Projektbeispiel WKW Sorpe (LLK 2002 / 2003)

Die Wirtschaftlichkeit des Pumpspeicherkraftwerks hängt stark von der Verfügbarkeit ab. Der Revisions- bzw. Handbetrieb, der Ort-Automatik-Betrieb ist für jeden Maschinensatz unabhängig. Die übergeordnete Leittechnik verwaltet den Pumpspeicherbetrieb und die Abgaberegelung. Bei Störungen werden detaillierte Meldungen abgesetzt. Die Bedienebenen an den Leuchtschaltbildern, an den Bedienpanels und an der Visualisierung sind eindeutig zugeordnet. Die von F.EE projektierten und gefertigten statischen Erreger-Einrichtungen sind ebenfalls mit Standard-Automatisierungs-komponenten aufgebaut.
7 Stück vernetzte S7-300 steuern das Pumpspeicherkraftwerk.
Projektbeispiel WKW Bigge (LLK 1997 / 2001 / 2003)
Spitzenlastkraftwerk am Biggesee (3 x 5 MW Francis-Spiralturbinen mit vertikaler Welle / 1 x 700 kW Francis-Spiralturbine mit horizontaler Welle)
Bei der Modernisierung des Bigge-Kraftwerks wurde wegen des Spitzenlastbetriebes großer Wert auf die Verfügbarkeit der Anlage gelegt. Das F.EE-Steuerungskonzept sieht deshalb mehrere Automatisierungsstufen und Bedienebenen sowie das Arbeitsstromprinzip bei der Steuerung vor.
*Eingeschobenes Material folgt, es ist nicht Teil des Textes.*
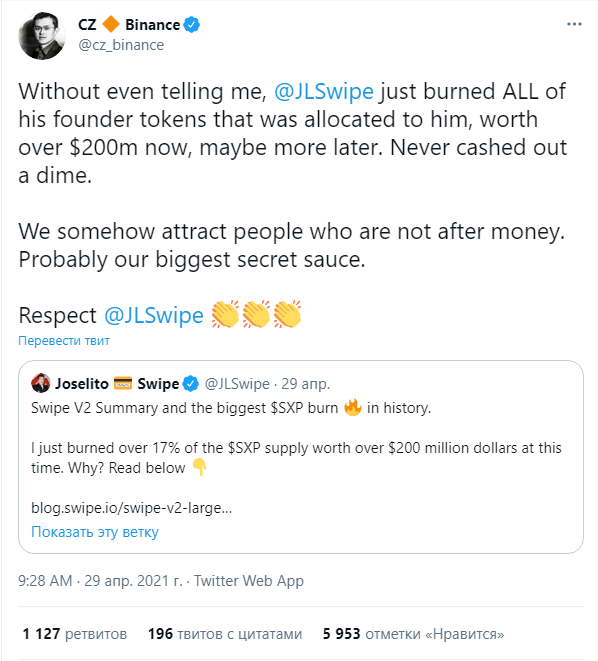Image resolution: width=598 pixels, height=661 pixels.
Task: Click CZ Binance profile avatar photo
Action: pos(42,35)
Die Steuerung der einzelnen Maschinen sind völlig unabhängig voneinander. Alle Antriebe sind im Revisionsbetrieb direkt steuerbar und werden am Bedientableau durch LEDs und Analoganzeigen rückgemeldet. Die SPS, die Maschinenschutzrelais und die Bedienpanels von Siemens sowie die Synchronisiergeräte von ABB sind die Hauptkomponenten der Automatisierungsebene. Auf Kundenwunsch wurden die Leittechnikanbindung zur Zentrale nach Olpe konventionell und zur Visualisierung vor Ort über L2-Bus realisiert. Das Konzept und die Projektierung der von Rexroth gebauten Hydraulikaggregate stammen ebenfalls aus dem Hause F.EE.